> [MATERIAL FOR THE TASK]
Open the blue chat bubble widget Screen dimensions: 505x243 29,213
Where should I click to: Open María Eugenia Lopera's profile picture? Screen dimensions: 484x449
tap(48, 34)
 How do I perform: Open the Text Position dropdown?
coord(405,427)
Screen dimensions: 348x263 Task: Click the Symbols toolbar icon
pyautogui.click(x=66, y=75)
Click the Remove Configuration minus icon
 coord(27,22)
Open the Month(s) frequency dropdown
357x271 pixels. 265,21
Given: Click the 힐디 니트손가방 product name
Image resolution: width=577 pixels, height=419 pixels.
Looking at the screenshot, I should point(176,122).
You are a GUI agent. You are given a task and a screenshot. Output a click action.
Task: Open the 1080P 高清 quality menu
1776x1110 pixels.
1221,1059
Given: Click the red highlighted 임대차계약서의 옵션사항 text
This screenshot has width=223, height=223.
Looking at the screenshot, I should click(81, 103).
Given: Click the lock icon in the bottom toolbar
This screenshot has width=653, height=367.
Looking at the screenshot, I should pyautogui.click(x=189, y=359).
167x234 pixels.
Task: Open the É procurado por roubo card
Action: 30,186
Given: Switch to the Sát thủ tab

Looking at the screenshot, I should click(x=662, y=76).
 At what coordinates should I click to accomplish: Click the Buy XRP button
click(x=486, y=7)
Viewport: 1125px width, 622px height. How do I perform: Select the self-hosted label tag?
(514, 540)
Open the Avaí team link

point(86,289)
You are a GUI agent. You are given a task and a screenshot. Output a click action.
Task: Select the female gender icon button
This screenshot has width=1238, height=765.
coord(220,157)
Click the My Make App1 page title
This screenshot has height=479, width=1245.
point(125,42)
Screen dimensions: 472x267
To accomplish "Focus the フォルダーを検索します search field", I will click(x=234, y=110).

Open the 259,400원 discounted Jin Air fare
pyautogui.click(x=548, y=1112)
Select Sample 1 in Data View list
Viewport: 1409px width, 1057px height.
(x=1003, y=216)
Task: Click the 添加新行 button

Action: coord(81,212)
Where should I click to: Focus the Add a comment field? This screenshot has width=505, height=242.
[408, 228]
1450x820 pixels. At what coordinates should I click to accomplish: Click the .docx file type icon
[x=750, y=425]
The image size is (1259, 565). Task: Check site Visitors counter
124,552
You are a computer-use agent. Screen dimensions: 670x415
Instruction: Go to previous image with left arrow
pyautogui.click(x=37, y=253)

> [WHAT THE TASK REQUIRES] Find every line in the listing above that contains the word "perform", and copy each of those lines in full.

> [CORRECT RESULT]
 How do I perform: Open the Text Position dropdown?
Viewport: 1125px width, 622px height. How do I perform: Select the self-hosted label tag?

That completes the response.